= WHAT TO DO =
The lines to return are those from the line holding "Viewport: 603px width, 548px height." through the last line of the entries below, both included, written exactly and without pictures.

[Opening PROVIDED DATA section]

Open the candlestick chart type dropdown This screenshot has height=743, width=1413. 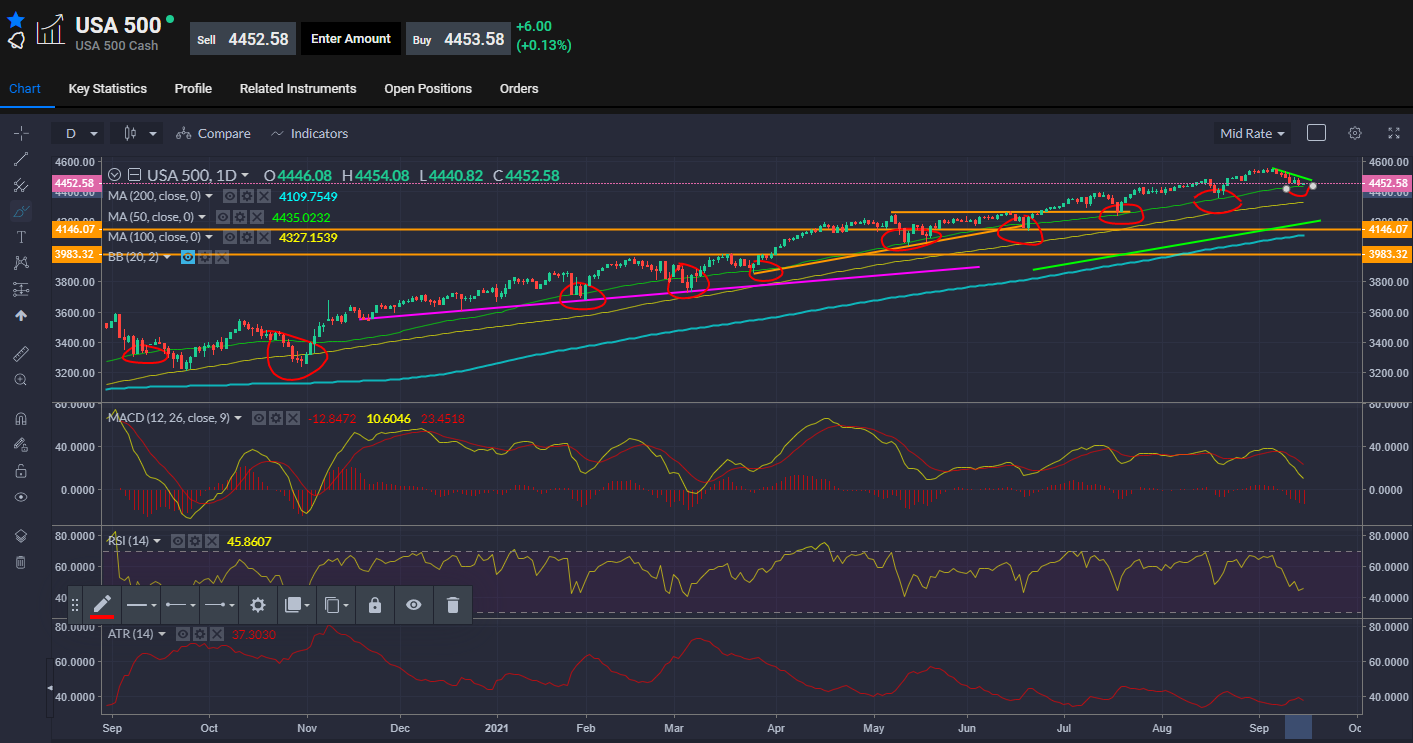point(139,133)
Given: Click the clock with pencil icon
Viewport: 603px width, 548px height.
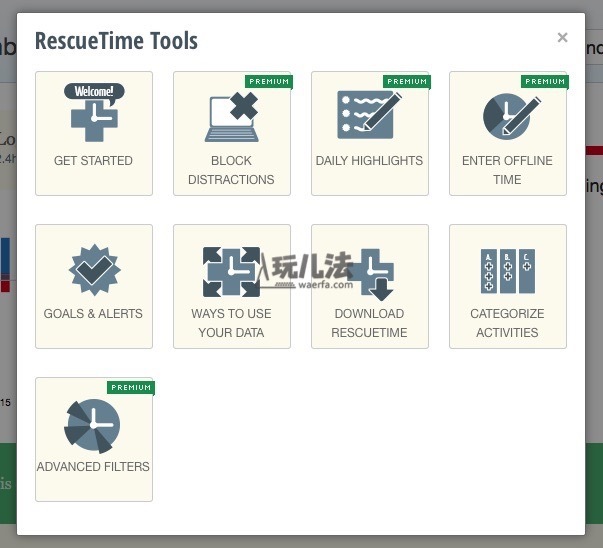Looking at the screenshot, I should (x=507, y=115).
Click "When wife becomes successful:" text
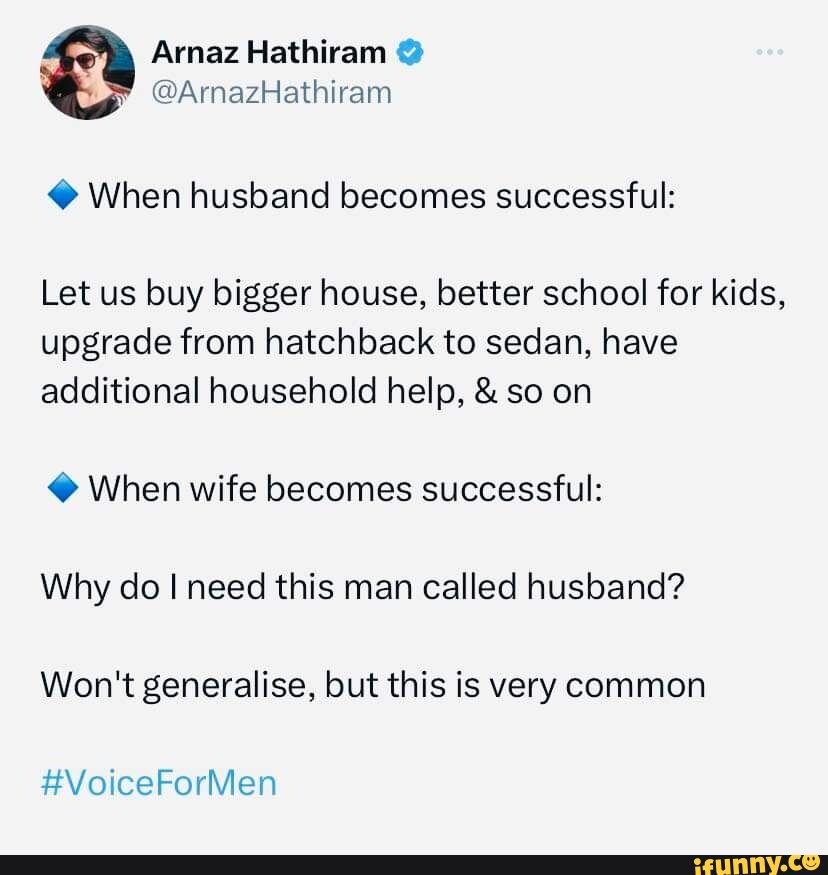This screenshot has height=875, width=828. (346, 490)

[Closing PROVIDED DATA section]

= ANSWER BELOW =
Viewport: 603px width, 548px height.
Looking at the screenshot, I should (x=507, y=115).
Click "When wife becomes successful:" text
This screenshot has height=875, width=828. (346, 490)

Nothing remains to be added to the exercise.